I dared put out my "sexy" "campus" "romance" book A BEAUTIFUL CHILL just in time for Valentine Day but that "sexy" "campus" "romance" trend had sailed. So I ignored all the naughty spanking jokes and waxed poetic on the trials and tribulations of choosing character names as well as a humorous post on making Top 10 lists. I followed those [ahem] "highlights" with a stream of complaining through March about anything and everything, yes, even as I tried foisting books upon hyper-excited Spring Break readers. It was not a pretty picture.

By April I was well-underway on a new novel which eventually became my contemporary Vampire tale set in Oklahoma City. The idea had been boiling for a while, the desperate need to explain to the world the true nature of vampirism, the real disease which exists, and the poor unfortunate protagonist who suffers from it. Thus, more and more of my blog posts revolved around the topic of vampires, blood, skin diseases, and medicated lotions.

In May I got tagged by the blog tagging monster and forced upon pain of pain to write about my writing process. That produced a plethora of paragraphs on purple prose that primarily got me banned for life from the writing life. It got some play. Or, as Gordon Gekko quips in the film Wall Street: "It's good for a five-point pop." If I had a nickel for every penny I have.... No, seriously, it was well-received.

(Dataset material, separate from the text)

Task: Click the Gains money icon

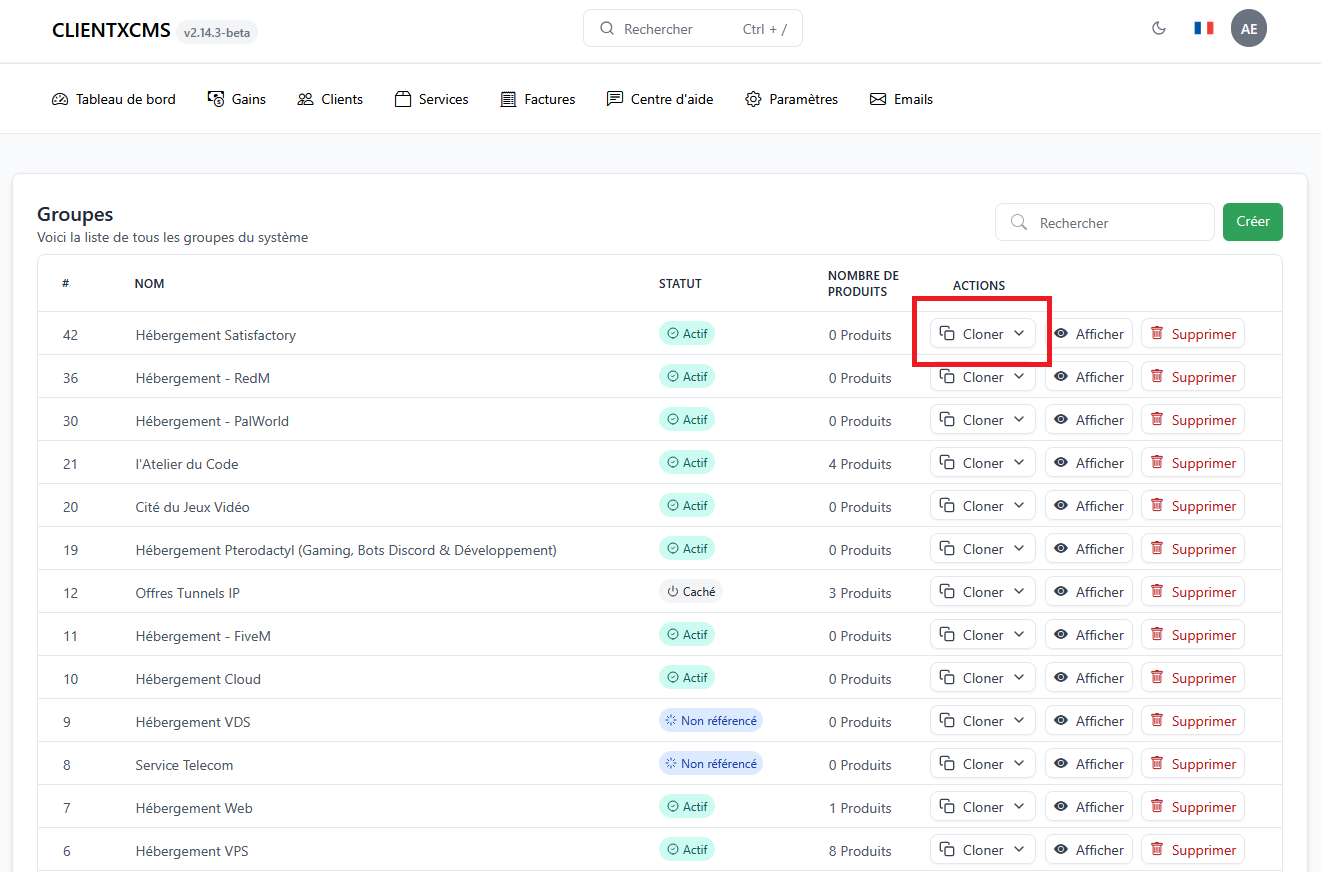Action: click(x=216, y=98)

In fact, that post garnered the highest number of retweets ever in the history of my lonesome Twitter feed!

By June I had finished the draft of A DRY PATCH OF SKIN and felt pretty good about myself. I had gone from the dreaded "I'll never ever write again" to the smug "Yeah, I can write a 100,000-word novel, no problem." Then came all that revision, editing, and proofreading. The usual game. (I usually win that.) More of the same through the rest of the summer: vampires, blood, skin diseases, scratch scratch. An unhealthy number of juxtapositions between the story line of the book and the real events of my life made it a more or less miserable period. 

A couple more posts came in the autumn to remind us that blog posts exist to preach to the choir. Mine addressed such pearls of wisdom as shoving that profound message right on up through the heart of an otherwise fun story. Or why you shouldn't. Or how to slip it in without a reader even feeling it. I also wrote lucid comparisons between the film Dracula Untold and my vampire novel. 

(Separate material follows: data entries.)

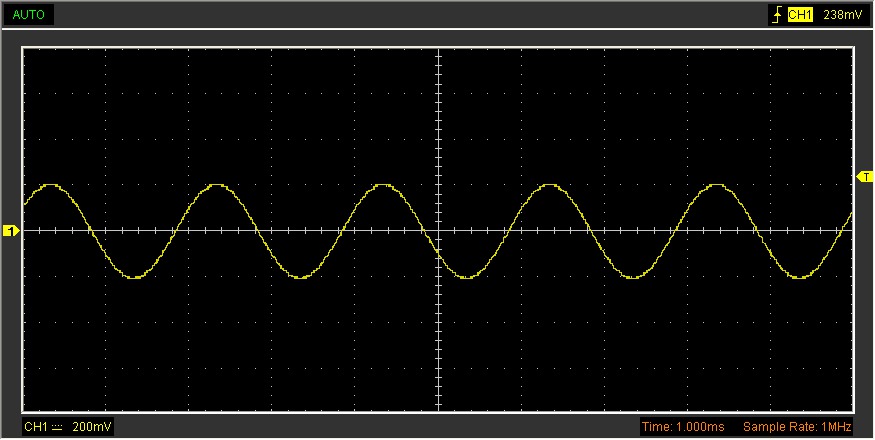The image size is (875, 440).
Task: Click the 238mV trigger level readout
Action: 843,15
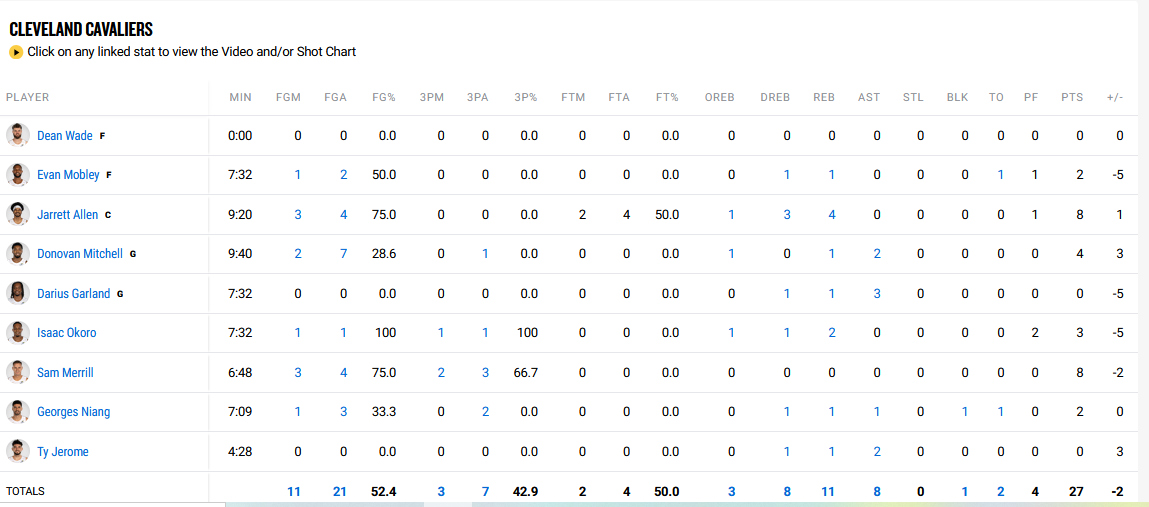Open Sam Merrill's player name link

(x=65, y=373)
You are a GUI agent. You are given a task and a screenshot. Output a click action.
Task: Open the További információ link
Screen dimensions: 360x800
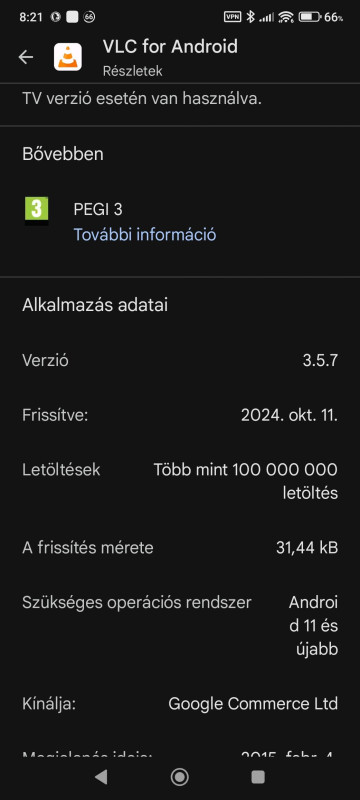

Then NaNoWriMo (National Novel Writing Month) appeared on the horizon and I jumped into it for the first time and burned through a cheap pulp sci-fi book to win the thing with 55,555 words, give or take. So my blog posts were about that silly sci-fi story and the NaNoWriMo experience. 

And that brings us to the end of the year. 

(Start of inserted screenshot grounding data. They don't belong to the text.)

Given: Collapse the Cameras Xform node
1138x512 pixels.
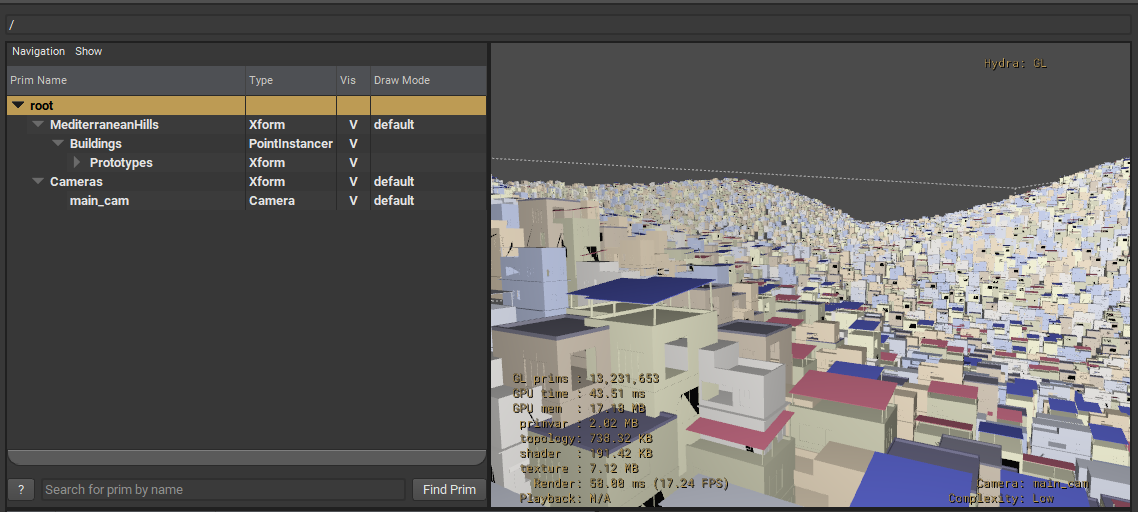Looking at the screenshot, I should 38,182.
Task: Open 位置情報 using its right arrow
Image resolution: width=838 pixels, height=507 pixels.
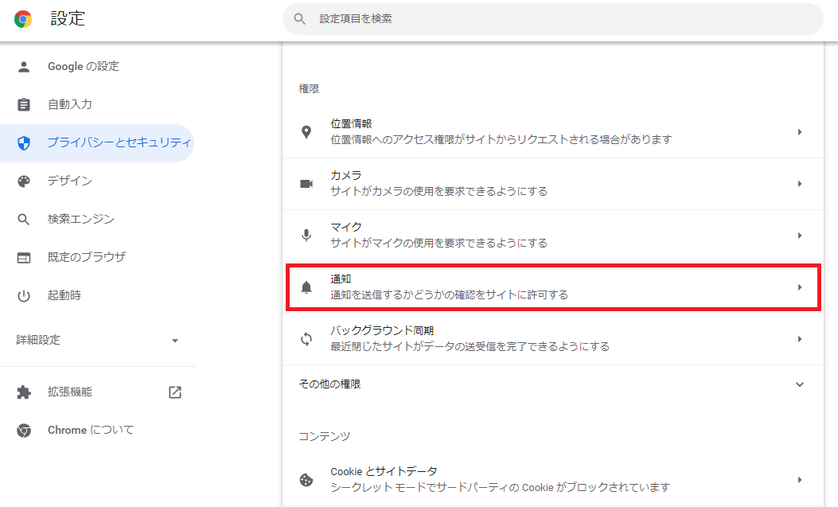Action: tap(799, 132)
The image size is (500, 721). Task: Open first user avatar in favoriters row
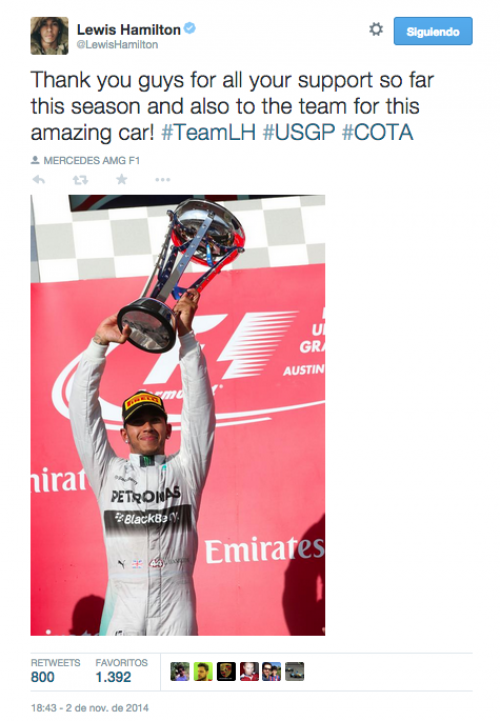click(x=180, y=671)
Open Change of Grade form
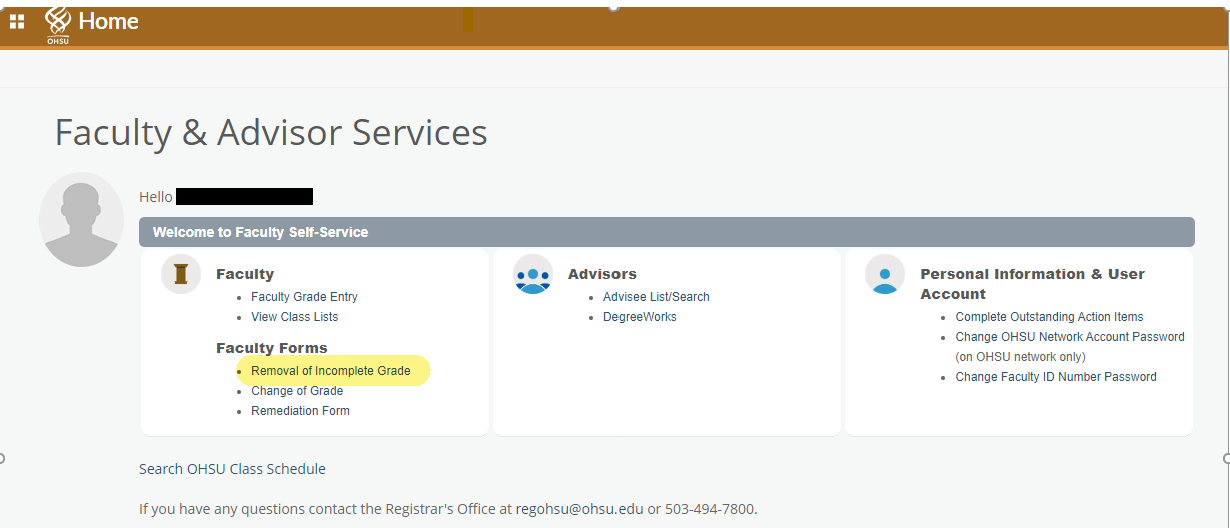 pos(297,391)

Normally I would wish each and every one of you a happy and healthy holiday happening, but this year... Well, all right, I'll go ahead and wish you a happy and healthy holiday happening yet again! Had you worried a moment, didn't I? Sorry. Here's a holiday bunny for you: Scrooge McBun.

As I shall be traveling through time and space for the remainder of the month--not all of it will be interdimensionally, however--I shall not be blogging until next year.

Let us hope that many things about our world improve significantly in the next year. In the meantime, let our personal worlds be filled with joy and bounty! (But not too much bounty; New Year resolutions await.)

See you on the other side, and thanks for the egg nog!

(C) Copyright 2010-2014 by Stephen M. Swartz. All Rights Reserved. No part of this blog, whether text or image, may be used without me giving you written permission, except for brief excerpts that are accompanied by a link to this entire blog. Violators shall be written into novels as characters who are killed off. Serious violators shall be identified and dealt with according to the laws of the United States of America.


  1. A Christmas {{{hug}}} from the Great Northwest for you and lovely Patti from me and my Silver Fox! May Santa find you in Korea, may your journey be easy, and may your landings all be soft!

    1. I was never sure why the Great Northwest was known for their hugs, but now I do. Even virtually, I felt something. Thanks and have a pleasant tomorrow!